[INPUT]
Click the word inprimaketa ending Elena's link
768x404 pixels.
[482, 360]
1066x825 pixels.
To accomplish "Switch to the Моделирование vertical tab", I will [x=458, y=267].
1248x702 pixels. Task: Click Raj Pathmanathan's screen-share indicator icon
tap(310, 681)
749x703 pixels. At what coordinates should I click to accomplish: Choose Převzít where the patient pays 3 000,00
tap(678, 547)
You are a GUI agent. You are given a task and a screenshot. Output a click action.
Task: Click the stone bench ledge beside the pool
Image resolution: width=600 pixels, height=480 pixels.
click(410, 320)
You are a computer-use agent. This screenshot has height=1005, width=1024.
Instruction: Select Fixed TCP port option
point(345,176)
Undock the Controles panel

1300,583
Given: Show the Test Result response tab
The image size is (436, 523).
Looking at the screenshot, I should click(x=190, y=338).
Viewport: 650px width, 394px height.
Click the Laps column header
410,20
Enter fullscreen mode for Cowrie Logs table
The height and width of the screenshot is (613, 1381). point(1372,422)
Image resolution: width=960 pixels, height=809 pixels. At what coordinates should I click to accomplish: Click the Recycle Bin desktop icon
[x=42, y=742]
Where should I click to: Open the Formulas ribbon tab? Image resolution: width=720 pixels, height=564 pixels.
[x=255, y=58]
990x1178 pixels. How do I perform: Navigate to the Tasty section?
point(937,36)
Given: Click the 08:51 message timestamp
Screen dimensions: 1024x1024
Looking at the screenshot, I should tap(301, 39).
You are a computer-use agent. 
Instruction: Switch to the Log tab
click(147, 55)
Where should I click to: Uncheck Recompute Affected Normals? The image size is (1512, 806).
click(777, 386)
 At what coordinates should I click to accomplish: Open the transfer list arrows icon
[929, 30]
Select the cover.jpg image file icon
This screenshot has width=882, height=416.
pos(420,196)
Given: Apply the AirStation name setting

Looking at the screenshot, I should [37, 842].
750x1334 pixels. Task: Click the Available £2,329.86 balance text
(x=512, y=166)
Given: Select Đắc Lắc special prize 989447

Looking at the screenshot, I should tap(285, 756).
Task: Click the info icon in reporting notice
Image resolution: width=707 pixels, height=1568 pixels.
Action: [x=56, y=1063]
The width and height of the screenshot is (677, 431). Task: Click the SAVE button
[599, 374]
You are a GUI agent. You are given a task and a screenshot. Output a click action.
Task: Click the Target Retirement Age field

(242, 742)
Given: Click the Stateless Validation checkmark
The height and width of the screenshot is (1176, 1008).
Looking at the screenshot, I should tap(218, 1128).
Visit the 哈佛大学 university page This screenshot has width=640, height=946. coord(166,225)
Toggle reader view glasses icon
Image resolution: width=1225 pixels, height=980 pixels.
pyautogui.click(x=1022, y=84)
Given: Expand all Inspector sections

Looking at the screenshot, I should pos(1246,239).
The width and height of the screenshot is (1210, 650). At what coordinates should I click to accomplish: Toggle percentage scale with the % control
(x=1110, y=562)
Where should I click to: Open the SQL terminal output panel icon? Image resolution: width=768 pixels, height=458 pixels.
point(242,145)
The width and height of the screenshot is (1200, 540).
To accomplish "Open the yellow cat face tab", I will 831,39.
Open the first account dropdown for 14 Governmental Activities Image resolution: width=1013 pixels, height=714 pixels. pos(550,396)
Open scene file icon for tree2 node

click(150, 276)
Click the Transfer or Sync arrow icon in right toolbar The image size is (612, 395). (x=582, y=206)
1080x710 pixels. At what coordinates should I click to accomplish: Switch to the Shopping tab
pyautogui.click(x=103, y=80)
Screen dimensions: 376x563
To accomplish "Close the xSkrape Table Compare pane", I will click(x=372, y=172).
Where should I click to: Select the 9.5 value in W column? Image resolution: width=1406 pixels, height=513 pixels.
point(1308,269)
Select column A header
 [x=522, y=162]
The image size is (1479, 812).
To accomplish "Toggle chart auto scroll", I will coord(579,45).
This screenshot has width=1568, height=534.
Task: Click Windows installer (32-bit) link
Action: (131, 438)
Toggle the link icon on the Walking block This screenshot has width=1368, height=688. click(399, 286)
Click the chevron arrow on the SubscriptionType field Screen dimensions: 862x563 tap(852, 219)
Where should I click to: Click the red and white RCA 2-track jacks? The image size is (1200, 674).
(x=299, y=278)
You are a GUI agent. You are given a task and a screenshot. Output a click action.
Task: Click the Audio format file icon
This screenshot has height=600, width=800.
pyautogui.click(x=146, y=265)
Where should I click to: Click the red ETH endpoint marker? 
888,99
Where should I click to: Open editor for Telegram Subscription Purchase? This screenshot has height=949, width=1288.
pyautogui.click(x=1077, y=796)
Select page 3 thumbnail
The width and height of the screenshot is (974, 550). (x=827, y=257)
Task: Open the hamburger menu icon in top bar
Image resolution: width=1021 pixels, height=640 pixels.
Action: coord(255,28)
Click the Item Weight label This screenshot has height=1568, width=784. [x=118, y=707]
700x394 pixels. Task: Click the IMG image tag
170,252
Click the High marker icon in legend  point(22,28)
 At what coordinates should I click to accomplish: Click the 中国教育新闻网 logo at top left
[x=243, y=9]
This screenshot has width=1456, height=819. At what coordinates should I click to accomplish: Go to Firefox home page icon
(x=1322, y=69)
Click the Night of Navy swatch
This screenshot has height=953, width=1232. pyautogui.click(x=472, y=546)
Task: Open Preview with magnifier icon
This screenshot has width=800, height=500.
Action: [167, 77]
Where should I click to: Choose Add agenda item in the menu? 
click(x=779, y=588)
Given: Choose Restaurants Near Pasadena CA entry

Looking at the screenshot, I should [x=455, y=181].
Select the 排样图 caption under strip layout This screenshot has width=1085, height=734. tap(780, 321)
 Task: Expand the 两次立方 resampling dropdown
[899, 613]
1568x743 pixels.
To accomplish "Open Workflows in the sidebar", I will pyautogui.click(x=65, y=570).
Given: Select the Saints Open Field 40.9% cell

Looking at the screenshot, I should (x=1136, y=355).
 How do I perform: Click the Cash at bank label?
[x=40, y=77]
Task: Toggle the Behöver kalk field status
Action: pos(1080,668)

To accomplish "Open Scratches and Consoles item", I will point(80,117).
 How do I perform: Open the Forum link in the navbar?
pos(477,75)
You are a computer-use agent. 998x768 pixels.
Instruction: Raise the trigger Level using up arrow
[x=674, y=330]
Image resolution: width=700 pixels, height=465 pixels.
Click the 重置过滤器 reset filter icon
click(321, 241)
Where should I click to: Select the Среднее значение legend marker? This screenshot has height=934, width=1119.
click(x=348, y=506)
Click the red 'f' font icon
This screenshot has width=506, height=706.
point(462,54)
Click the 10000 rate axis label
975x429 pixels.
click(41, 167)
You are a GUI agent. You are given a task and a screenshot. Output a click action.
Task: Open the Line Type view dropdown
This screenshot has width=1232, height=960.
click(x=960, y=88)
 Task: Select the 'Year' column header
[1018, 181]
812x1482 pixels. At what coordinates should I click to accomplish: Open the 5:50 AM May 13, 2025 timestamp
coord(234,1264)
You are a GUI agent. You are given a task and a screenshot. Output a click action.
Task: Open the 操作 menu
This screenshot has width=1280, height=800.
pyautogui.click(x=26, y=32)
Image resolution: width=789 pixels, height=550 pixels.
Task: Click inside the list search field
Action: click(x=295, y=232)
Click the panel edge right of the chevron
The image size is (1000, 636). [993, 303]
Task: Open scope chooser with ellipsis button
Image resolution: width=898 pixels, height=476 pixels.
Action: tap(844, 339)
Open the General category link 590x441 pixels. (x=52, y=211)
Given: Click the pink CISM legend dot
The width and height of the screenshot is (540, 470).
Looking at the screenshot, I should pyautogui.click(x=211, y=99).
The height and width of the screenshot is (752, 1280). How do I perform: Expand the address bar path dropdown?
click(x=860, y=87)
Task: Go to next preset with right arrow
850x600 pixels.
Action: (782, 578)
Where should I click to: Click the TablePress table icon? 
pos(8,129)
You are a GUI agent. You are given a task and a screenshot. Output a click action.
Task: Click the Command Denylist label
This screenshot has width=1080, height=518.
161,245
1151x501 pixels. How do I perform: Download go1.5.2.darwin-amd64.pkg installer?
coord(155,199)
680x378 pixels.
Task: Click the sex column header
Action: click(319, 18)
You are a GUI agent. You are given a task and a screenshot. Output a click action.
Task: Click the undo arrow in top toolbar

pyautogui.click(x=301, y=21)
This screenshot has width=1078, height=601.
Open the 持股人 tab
[/INPUT]
What is the number of lines in the listing above that hold "computer"? Respond with that number and nothing else.

ANSWER SPACE
3